There are no pathognomonic clinical or radiologic findings for this disease, thus obtaining an accurate preoperative diagnosis with standard imaging modalities is nearly impossible. PRM cystadenomas usually present as a multi- or unilocular cystic mass, varying in size and localized anywhere in the retroperitoneal space, without adherence to the ovaries. Imaging findings often include displacement of the ureter, kidney, liver, and large abdominal vessels. The diagnostic value of MRI and CT is similar; MRI provides a variety of images and can identify correlations between the mass and the soft tissues, whereas CT reveals the extension of the mass and shows mural calcifications, which support the diagnosis of cystadenoma rather than teratoma.
Differential diagnoses should include cystic teratoma, cystic mesothelioma, Müllerian cyst, epidermoid cyst, pancreatic pseudocyst, lymphocele, and urinoma. Aspiration and cytology examination cannot reveal the type of lining cells of these cystic tumors. In our case, a retroperitoneal enteric duplication cyst was suspected after standard histopathologic analysis. The diagnosis of PRM cystadenoma was subsequently confirmed by immunohistochemical analysis.
Laparotomy with complete surgical excision of the tumor has been the therapy of choice in most reported cases, as well as it was in our case; although, a laparoscopic approach can also be successfully performed. When diagnosed, complete surgical enucleation of the tumor is always advised, due to complications such as compression effect on adjacent organs, infection, and rupture or malignant transformation of the tumor. Therefore, when a retroperitoneal cystic mass is encountered, mucinous cystadenoma should be taken into consideration. The small number of globally registered cases and insufficient surveillance data show that there is a need for effective registration and further study of these rare tumors.
A 60-year-old female patient presented with severe abdominal pain.
A palpable mass in the left lower abdominal quadrant, with no palpable lymphadenopathy or hepatosplenomegaly.
Mesenterial pseudocyst; cyst of the left ovary.
Laboratory findings and tumor markers were within reference ranges.
Multidetector computed tomography (CT) scan revealed a large (12.3 cm × 10.8 cm) cystic mass in the left hemiabdomen within the retroperitoneal space.

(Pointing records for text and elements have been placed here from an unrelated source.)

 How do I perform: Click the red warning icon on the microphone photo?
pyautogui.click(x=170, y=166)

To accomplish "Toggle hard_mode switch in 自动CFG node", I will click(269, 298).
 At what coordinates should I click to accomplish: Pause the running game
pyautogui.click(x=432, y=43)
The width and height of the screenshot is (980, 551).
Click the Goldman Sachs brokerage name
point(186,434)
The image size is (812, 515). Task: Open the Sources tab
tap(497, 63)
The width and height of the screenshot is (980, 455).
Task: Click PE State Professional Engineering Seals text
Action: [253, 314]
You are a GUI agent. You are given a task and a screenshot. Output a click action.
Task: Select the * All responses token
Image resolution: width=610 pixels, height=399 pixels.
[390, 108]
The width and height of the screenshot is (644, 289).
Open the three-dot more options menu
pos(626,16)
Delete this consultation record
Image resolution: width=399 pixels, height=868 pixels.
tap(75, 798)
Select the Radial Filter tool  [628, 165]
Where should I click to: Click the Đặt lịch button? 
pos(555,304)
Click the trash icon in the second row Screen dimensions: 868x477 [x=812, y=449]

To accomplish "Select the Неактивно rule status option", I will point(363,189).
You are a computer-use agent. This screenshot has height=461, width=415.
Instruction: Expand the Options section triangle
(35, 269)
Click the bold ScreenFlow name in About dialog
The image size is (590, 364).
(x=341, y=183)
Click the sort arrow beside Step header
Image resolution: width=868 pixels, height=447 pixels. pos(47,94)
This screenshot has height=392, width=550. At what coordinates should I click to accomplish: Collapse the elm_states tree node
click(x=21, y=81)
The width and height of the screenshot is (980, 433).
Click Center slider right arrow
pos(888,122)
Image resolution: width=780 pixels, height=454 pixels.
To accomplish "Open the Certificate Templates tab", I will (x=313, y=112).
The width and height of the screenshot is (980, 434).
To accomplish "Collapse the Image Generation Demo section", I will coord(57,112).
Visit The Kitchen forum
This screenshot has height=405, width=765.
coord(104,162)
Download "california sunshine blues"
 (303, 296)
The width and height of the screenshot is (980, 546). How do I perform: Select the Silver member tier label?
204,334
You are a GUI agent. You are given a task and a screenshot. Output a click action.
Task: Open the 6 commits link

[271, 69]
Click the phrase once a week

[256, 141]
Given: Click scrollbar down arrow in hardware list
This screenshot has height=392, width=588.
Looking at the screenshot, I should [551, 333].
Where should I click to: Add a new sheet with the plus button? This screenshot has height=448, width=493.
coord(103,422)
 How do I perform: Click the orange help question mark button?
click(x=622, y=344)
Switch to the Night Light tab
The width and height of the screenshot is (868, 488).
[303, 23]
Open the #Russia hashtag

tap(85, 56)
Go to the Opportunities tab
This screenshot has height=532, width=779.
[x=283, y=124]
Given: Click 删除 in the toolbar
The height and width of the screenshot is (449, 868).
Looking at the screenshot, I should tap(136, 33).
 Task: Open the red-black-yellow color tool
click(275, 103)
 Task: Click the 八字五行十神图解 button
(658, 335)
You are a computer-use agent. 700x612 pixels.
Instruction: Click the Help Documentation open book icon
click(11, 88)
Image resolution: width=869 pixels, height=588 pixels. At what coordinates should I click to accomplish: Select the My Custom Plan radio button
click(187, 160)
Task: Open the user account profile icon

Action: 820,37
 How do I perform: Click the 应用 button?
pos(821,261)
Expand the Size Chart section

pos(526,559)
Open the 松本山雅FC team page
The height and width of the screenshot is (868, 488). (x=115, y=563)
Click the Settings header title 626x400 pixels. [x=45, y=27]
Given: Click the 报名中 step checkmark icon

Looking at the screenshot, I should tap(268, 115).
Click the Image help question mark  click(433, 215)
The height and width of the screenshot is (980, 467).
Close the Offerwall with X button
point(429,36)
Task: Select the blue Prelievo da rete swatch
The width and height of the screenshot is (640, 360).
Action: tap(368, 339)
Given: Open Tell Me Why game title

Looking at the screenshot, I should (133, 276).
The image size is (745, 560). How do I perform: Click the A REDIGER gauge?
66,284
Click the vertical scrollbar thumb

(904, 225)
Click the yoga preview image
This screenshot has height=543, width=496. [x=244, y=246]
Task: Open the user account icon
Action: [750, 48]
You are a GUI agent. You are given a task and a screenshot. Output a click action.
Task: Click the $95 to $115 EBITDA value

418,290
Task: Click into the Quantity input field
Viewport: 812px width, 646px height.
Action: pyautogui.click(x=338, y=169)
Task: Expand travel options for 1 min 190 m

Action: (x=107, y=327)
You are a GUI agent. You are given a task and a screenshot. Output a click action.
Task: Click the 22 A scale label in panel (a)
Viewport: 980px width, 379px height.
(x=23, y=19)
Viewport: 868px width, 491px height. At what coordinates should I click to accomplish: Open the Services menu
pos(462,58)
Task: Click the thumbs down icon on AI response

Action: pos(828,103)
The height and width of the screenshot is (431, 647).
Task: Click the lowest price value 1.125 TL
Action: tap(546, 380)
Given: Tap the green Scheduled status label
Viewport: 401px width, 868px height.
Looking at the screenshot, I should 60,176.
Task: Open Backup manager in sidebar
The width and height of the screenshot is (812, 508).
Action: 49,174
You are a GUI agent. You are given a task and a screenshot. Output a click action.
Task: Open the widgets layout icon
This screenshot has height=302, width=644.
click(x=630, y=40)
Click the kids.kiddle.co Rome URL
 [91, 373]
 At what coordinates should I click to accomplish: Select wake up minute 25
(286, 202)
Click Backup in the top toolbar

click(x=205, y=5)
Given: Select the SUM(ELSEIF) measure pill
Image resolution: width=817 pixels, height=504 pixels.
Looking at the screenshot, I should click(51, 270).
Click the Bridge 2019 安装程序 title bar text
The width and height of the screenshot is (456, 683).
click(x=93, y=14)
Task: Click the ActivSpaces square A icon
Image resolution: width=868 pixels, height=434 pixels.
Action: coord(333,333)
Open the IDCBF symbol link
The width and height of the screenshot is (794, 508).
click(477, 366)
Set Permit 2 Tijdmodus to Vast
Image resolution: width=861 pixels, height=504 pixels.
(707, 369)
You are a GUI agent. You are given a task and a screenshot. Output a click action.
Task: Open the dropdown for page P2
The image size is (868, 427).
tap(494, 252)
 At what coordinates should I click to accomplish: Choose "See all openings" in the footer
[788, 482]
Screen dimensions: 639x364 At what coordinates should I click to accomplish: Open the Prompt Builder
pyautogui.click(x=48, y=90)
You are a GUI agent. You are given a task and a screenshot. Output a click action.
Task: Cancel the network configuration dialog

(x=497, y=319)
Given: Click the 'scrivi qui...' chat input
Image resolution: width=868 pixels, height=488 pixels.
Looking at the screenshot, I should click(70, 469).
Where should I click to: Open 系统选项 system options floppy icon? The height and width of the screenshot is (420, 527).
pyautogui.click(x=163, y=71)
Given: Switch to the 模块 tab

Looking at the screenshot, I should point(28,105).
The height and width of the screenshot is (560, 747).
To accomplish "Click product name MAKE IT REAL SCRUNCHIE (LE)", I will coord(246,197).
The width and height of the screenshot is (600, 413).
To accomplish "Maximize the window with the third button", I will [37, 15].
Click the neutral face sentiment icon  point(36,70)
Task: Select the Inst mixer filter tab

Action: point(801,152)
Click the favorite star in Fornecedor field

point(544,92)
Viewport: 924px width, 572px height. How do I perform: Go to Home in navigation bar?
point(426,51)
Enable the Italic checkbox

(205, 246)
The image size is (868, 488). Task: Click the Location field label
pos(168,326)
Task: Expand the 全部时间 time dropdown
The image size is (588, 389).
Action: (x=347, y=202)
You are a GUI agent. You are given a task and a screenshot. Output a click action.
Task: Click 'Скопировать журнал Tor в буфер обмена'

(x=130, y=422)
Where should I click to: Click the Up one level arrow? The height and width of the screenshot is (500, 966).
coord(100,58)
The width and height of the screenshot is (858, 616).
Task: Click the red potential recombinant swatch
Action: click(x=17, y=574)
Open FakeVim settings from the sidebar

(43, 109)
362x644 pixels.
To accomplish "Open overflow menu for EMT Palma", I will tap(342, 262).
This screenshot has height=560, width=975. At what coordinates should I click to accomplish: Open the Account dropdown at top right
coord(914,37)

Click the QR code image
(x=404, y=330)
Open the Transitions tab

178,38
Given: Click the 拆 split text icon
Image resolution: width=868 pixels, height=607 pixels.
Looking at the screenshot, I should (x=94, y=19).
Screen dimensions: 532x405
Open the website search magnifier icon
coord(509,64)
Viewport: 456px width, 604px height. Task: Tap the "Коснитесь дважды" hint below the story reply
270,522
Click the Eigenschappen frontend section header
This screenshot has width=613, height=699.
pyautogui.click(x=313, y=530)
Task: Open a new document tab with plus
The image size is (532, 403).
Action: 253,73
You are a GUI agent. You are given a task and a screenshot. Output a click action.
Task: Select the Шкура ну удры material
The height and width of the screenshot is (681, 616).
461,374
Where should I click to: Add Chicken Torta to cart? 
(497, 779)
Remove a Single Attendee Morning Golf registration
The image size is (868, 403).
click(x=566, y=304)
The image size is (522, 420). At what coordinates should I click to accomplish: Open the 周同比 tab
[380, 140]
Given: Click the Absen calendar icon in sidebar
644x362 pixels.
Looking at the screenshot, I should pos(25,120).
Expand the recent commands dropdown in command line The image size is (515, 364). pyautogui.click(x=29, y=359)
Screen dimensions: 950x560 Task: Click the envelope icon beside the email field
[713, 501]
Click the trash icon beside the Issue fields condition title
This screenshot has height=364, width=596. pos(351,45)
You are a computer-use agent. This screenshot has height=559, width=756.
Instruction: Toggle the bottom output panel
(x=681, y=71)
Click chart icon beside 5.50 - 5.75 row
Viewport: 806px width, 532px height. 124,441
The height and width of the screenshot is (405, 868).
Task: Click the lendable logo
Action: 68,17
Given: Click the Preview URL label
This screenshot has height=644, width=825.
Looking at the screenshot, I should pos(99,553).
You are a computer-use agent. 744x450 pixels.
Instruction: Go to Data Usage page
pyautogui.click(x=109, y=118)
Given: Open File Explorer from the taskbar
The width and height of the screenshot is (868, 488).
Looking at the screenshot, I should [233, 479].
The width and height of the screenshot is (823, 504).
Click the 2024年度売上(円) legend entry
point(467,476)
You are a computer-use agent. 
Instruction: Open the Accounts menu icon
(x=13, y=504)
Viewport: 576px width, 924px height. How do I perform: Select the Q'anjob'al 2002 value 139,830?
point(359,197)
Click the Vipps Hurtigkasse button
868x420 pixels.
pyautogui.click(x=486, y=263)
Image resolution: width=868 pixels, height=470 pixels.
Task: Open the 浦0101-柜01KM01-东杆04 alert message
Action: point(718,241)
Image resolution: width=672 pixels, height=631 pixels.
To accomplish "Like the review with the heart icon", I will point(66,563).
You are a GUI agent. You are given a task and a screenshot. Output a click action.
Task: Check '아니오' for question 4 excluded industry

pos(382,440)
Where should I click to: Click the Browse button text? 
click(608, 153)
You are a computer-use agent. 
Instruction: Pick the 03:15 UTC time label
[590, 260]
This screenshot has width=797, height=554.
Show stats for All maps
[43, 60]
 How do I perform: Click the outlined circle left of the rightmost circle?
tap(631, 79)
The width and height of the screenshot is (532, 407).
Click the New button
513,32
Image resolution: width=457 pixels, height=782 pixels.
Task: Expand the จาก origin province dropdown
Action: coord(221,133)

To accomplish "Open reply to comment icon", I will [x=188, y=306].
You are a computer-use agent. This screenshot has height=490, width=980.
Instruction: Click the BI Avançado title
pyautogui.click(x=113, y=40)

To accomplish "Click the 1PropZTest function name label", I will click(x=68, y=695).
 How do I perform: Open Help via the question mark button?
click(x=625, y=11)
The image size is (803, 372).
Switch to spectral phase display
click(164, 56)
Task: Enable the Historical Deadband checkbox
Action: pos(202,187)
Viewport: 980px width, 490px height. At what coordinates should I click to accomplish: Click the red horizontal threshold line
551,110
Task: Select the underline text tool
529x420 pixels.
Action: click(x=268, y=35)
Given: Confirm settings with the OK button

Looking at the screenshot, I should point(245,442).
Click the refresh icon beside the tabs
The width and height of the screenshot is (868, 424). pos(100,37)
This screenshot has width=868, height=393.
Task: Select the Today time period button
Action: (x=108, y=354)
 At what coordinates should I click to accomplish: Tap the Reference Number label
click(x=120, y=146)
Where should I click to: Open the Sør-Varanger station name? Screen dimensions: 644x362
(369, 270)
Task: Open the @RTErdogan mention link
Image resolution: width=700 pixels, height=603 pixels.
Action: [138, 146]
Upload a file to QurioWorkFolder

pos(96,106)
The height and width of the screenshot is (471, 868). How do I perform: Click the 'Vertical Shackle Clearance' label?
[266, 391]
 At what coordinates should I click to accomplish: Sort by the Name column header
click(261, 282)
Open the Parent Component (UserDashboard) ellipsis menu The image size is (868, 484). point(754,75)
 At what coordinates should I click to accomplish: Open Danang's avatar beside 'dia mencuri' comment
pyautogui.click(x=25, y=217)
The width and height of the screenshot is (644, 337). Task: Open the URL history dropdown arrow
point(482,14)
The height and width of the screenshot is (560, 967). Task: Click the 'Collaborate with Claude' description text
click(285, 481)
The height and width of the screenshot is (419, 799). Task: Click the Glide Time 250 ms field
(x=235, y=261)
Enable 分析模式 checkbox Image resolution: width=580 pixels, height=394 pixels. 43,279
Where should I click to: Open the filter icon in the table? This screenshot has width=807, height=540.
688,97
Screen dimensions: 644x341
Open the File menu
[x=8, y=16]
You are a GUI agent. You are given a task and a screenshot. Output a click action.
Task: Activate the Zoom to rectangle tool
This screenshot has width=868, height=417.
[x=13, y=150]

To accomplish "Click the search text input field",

Histopathologic analysis disclosed mainly a single layer of mucin (MUC)-producing columnar epithelium with underlying fibrous connective tissue and rare papillation, but without invasion. Immunohistochemistry identified unevenly distributed, moderate, cytoplasmic MUC1 and MUC2 staining, strong cytoplasmic MUC5AC staining, and strong nuclear CDX2 antigen staining.
Laparotomy with complete surgical excision of the tumor.
Primary retroperitoneal mucinous tumors are rare. Primary retroperitoneal mucinous cystadenomas are the most common type of these tumors that can arise at any location in the retroperitoneum, with histologic similarities to ovarian mucinous cystadenomas.
This report describes a female patient with abdominal pain and a palpable mass in the left lower abdominal quadrant. Laboratory findings were within reference ranges, and a large cystic mass was observed in the left hemiabdomen within the retroperitoneal space upon multidetector CT scanning. The tumor was diagnosed as a primary retroperitoneal mucinous cystadenomas upon histopathologic examination.
This article applies laparotomy and the complete resection of the tumor, with pathologic and valuable immunohistochemistry reports to confirm the final diagnosis of primary retroperitoneal mucinous cystadenoma.